### [Data extracted from a collection]
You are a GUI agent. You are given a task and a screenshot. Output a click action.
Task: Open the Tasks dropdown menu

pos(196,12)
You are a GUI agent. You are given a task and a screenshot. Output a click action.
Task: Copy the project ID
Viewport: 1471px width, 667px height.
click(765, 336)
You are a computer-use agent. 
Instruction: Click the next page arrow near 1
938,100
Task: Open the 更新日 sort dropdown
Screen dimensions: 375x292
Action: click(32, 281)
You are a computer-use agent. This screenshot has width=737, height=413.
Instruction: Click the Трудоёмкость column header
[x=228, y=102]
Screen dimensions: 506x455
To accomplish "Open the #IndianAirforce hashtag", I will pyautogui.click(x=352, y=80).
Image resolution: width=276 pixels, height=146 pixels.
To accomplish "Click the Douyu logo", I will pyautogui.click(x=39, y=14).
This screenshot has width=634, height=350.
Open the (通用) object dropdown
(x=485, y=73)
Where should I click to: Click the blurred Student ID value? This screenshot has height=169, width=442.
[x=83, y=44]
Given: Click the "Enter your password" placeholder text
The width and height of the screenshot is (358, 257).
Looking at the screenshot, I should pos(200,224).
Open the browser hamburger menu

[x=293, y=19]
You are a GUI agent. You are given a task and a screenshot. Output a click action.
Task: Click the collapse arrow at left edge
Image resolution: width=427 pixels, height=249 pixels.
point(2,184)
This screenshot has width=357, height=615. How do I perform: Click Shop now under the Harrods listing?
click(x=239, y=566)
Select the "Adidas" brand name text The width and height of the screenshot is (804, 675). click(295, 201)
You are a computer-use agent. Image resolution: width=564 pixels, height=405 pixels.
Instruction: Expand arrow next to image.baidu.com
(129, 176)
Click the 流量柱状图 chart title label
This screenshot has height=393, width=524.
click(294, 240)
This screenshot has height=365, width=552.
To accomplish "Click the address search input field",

### [Problem]
If a line falls between the first line of the records and the line containing "You are a computer-use agent. This", inclusive, repeat it exactly; leave out all others.

### [Solved exercise]
You are a GUI agent. You are given a task and a screenshot. Output a click action.
Task: Open the Tasks dropdown menu

pos(196,12)
You are a GUI agent. You are given a task and a screenshot. Output a click action.
Task: Copy the project ID
Viewport: 1471px width, 667px height.
click(765, 336)
You are a computer-use agent. 
Instruction: Click the next page arrow near 1
938,100
Task: Open the 更新日 sort dropdown
Screen dimensions: 375x292
Action: click(32, 281)
You are a computer-use agent. This screenshot has width=737, height=413.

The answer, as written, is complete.